→ **Problem requirements**: The word "computer" marks the lines you need; copy each of them from the data.

→ **Study material**:
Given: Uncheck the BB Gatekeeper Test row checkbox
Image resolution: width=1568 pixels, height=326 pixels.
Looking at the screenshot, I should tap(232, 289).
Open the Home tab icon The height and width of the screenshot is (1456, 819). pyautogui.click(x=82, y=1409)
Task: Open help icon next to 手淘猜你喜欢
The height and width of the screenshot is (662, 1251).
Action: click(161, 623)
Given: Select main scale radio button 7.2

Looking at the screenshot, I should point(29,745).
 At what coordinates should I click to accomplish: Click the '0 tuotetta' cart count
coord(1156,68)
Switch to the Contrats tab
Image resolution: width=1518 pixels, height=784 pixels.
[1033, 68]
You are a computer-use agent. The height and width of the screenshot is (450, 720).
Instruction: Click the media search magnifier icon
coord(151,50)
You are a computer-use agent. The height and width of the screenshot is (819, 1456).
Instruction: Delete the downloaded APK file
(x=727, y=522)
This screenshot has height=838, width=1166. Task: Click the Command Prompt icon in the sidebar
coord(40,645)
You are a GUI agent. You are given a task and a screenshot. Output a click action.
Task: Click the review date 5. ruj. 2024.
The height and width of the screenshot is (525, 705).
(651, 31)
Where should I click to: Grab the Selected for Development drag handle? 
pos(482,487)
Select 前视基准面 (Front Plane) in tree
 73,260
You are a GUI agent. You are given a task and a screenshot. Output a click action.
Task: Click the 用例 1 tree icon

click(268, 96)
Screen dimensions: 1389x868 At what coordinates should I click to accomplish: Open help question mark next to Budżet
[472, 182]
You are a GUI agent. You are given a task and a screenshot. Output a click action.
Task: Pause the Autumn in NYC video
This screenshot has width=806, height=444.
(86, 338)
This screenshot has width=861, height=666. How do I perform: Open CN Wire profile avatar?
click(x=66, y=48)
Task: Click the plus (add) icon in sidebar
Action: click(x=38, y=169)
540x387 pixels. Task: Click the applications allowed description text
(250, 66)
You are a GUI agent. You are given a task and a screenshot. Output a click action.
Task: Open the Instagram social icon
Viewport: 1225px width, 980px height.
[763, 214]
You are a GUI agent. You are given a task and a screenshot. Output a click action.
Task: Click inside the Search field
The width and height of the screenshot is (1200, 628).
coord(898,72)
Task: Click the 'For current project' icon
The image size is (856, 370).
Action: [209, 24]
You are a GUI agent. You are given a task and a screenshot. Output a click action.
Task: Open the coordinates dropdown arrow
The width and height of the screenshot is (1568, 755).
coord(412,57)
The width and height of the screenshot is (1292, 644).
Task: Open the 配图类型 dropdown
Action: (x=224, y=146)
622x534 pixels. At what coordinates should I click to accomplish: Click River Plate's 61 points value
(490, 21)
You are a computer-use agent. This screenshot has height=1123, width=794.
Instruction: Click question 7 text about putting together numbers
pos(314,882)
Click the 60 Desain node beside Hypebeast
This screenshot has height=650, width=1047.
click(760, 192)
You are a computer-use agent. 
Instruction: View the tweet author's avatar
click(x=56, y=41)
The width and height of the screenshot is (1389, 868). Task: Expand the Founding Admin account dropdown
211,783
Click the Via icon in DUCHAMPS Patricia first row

→ **Result of the exercise**:
You are a computer-use agent. The height and width of the screenshot is (450, 720).
You are a computer-use agent. The height and width of the screenshot is (819, 1456).
You are a computer-use agent. This screenshot has height=1123, width=794.
You are a computer-use agent. 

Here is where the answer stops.